Frauen bilden eine gut qualifizierte Reserve für den Arbeitsmarkt. "Eine Reservebank am Arbeitsmarkt können wir uns aber nicht mehr leisten", erklärt Dirk Heyden, Chef der Schweriner Arbeitsagentur. "Fachkräfte werden händeringend gesucht, offene Stellen können zum Teil nicht besetzt werden - auch nicht in klassischen Frauenberufen, wie zum Beispiel im Gesundheitswesen", so der Agenturchef. Dass sich die Situation für Frauen weiter verbessern wird, ist fast sicher, denn Frauen haben einen starken Verbündeten, den demografischen Wandel.

"Wir werden älter und weniger. Die Arbeit bleibt, aber die Arbeitskräfte gehen aus. Umso dringender müssen wir den Blick auf diejenigen richten, die bisher nur zum Teil zum Zuge kamen", appelliert Heyden.

Betreuungsangebot nicht flächendeckend

Das sind zum Beispiel auch gut qualifizierte und motivierte Frauen, die gerne (mehr) arbeiten würden, aber denen wegen familiärer Rahmenbedingungen der Zugang bislang nicht möglich war. Gerade Alleinerziehende haben es besonders schwer. Die Betreuungsangebote wurden und werden zwar ausgebaut, entsprechen in ihrer Gestaltung aber noch nicht flächendeckend dem Stand des 21. Jahrhunderts. "Hier muss noch mehr getan werden", meint Heyden.

Ein Drittel der arbeitslosen Westmecklenburger Frauen kommen aus dem Einzelhandel, aus Gesundheits- und Pflegeberufen oder aus dem Hotel- und Gaststättengewerbe. Alles Berufe mit Arbeitszeiten, die durch klassische Kinderbetreuungszeiten nicht abgedeckt werden können.

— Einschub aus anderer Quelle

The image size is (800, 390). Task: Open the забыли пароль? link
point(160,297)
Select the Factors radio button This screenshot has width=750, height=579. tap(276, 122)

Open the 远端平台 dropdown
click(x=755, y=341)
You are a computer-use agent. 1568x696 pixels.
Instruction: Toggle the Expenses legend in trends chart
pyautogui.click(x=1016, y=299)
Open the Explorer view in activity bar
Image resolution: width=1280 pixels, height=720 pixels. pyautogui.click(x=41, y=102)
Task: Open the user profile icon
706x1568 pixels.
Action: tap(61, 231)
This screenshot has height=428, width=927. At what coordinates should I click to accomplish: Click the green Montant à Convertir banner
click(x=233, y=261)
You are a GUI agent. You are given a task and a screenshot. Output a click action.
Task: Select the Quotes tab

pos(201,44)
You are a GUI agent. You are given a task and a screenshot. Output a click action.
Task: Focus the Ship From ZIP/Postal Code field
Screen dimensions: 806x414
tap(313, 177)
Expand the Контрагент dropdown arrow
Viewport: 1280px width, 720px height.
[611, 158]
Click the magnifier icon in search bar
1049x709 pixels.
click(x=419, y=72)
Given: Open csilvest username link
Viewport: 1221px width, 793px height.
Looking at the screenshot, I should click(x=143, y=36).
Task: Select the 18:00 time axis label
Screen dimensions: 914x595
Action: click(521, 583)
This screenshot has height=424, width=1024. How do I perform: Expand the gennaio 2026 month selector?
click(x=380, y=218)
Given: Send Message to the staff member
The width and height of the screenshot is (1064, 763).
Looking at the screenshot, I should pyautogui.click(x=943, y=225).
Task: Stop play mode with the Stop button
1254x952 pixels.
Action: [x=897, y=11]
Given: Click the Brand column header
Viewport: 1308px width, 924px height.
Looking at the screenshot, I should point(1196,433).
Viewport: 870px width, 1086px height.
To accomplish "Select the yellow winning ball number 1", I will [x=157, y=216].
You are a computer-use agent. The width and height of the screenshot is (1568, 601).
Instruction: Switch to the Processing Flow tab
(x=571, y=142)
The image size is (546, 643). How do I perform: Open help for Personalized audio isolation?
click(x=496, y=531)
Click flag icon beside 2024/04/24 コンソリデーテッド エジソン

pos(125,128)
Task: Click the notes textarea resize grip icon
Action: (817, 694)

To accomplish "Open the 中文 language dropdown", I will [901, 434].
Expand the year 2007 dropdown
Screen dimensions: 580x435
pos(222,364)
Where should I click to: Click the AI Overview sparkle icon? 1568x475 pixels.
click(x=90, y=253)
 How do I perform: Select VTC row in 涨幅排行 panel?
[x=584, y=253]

Neben den Kinderbetreuungsangeboten sind aber auch in der Wirtschaft kluge Modelle und Ideen gefragt, um Beruf und Familie zu verbinden. Langfristig denkende Personalverantwortliche haben längst die Zeichen der Zeit erkannt und investieren in familienfreundliche und familienbewusste Arbeitsbedingungen, bieten verstärkt Teilzeitausbildungen an oder richten Betriebskindergärten ein. "Gespräche mit jungen Frauen zeigen mir aber auch, dass es immer noch zu viele Vorurteile gibt, z.B. wenn sich Vorstellungsgespräche zu 90 Prozent nur um das Kind bzw. die Kinder drehen. Der Wandel in den Köpfen hat eingesetzt, muss sich aber fortsetzen", so Heyden abschließend.


Zahlen, Daten, Fakten aus Westmecklenburg

Im Februar 2012 waren 11267 Frauen und 15427 Männer arbeitslos gemeldet. Im Vergleich zum Vorjahr hat die Arbeitslosigkeit bei den Männern um 1604 oder 9,4 Prozent und bei den Frauen um 1369 oder 10,8 Prozent abgenommen.

Die (sozialversicherungspflichtige) Beschäftigungsquote der Frauen war im Juni 2012 mit 56,7 Prozent höher als die der Männer mit 55,2 Prozent. Im Vergleich zum Vorjahr hat sie bei den Frauen aber nur um 0,1 Prozentpunkte zugenommen. Bei den Männern hingegen um 0,6 Prozentpunkte.

Die Zahl der ausschließlich geringfügig entlohnten Beschäftigten hat im Vorjahresvergleich bei Frauen um 1,6 Prozent (-167) und bei den Männern um 3,1 Prozent (-267) abgenommen. Im Juni 2012 waren 10160 Frauen und 8221 Männer ausschließlich geringfügig beschäftigt.

Westmecklenburger Arbeitslose werden überwiegend im Rechtskreis SGB II betreut. Dabei liegt der Anteil der Frauen, die im Rechtskreis SGB II registriert sind, bei 67 Prozent und der der Männer bei 63 Prozent.